Un membre travailleur de la France a fait observer que les propos tenus par le membre employeur de l'Equateur feraient presque penser que la situation est satisfaisante et oublier les graves critiques signalées par les experts. Ces propos n'ont pas apporté d'éléments qui puissent changer la nécessité de modifier les dispositions relatives à l'interdiction pour les fonctionnaires de constituer des syndicats et à toutes les entraves à la liberté syndicale. En outre, le fait qu'un représentant des employeurs tente de faire croire à la présente commission qu'il est possible en Equateur, où encore tant d'entraves existent dans la législation, de faire que le pays serait à la merci des dirigeants syndicaux, dépasse les limites du raisonnable. Considérant que les modifications demandées par la commission d'experts doivent être exigées, il a exprimé le ferme espoir que le gouvernement s'efforcera de modifier la législation dans le sens indiqué par les experts et que les employeurs équatoriens respecteront non seulement la législation mais également les travailleurs dans ce pays.

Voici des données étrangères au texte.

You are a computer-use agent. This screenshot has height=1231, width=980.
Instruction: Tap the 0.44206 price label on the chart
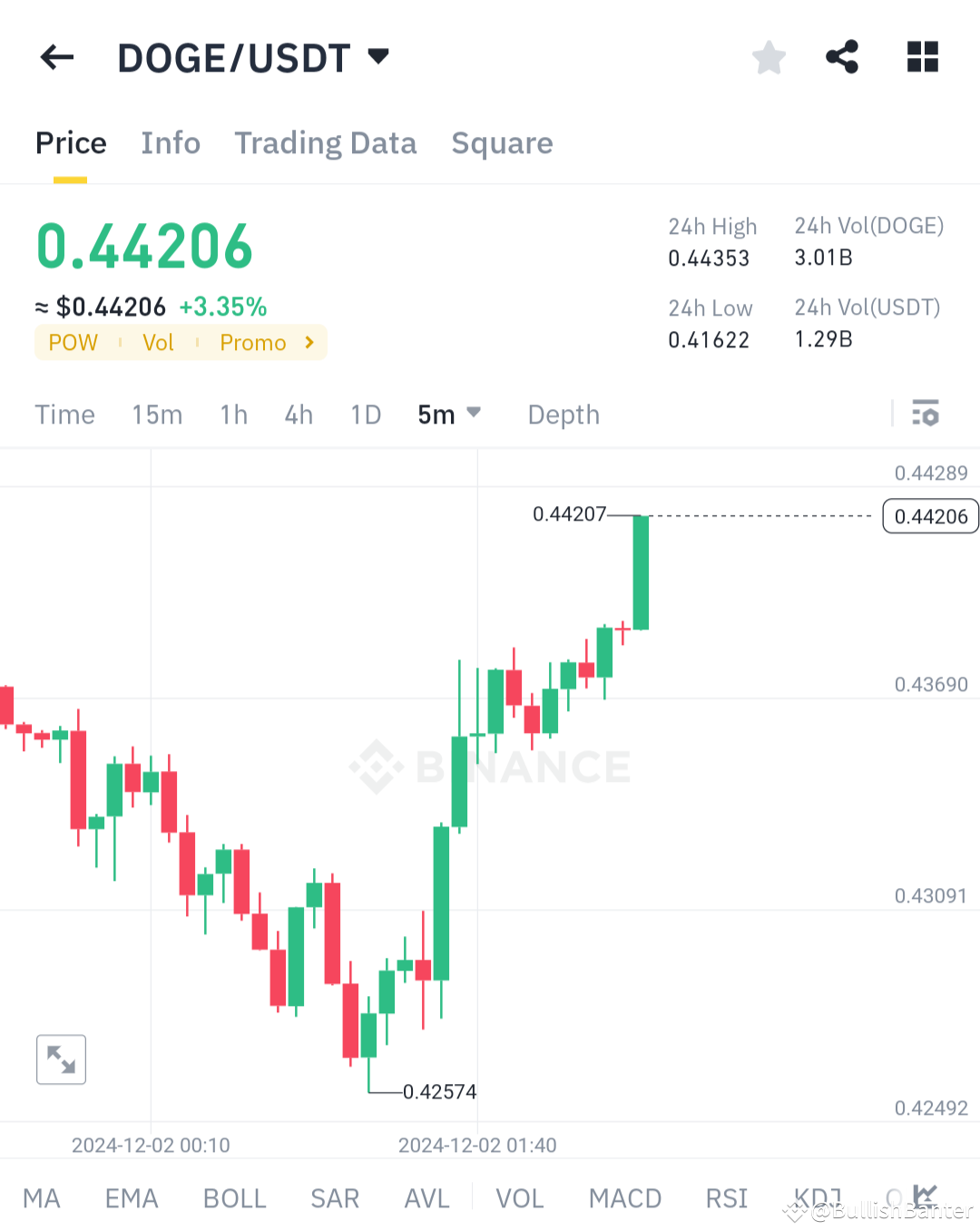pyautogui.click(x=930, y=516)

Un membre travailleur de l'Equateur a déclaré que les organisations syndicales avaient présenté par écrit leurs propositions relatives aux réformes du Code du travail au gouvernement et que celui-ci ne les avait pas retenues. Etant donné les divergences qui existent entre les membres de la présente commission, il a demandé qu'une mission du BIT soit effectuée en Equateur afin d'obtenir des informations sur l'application de la convention.

Un membre travailleur de la Colombie a regretté que le membre employeur de l'Equateur ait considéré le secteur informel comme la panacée en Amérique latine et ait justifié l'affaiblissement du mouvement syndical. Les problèmes qu'entraîne le modèle capitaliste sauvage doivent être abordés de manière conjointe en Amérique latine. Etant donné qu'il n'a pas été répondu aux points soulevés par le membre travailleur de l'Equateur, la commission d'experts devrait les examiner l'année prochaine.

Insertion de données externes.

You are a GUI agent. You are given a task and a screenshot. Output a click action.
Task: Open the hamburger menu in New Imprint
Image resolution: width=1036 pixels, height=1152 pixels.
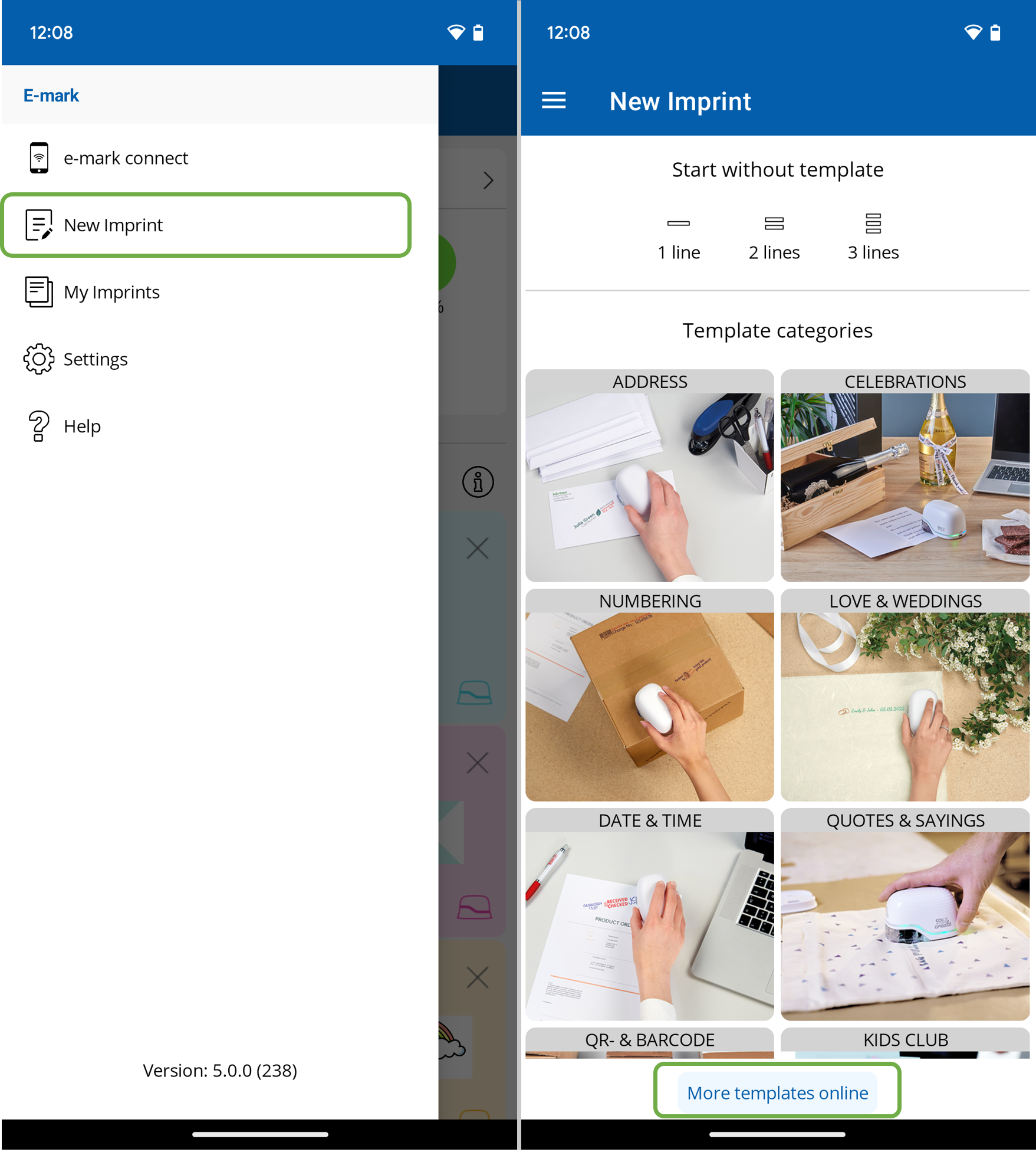point(553,101)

Un membre travailleur du Pakistan a signalé que le droit d'association, reconnu par la convention, avait une même importance pour les travailleurs et pour les employeurs. Il a fait un appel aux employeurs de porter une attention particulière à cette situation, même si celle-ci ne comprend que le droit d'association des travailleurs, parce que le pouvoir du gouvernement de dissoudre de telles organisations pourrait également s'appliquer à eux. Selon lui, les syndicats donnent toujours la priorité aux intérêts de la communauté au lieu de considérer en premier lieu leurs propres intérêts. Il a exprimé l'espoir que la législation nationale sera prochainement mise en pleine conformité avec les exigences de la convention.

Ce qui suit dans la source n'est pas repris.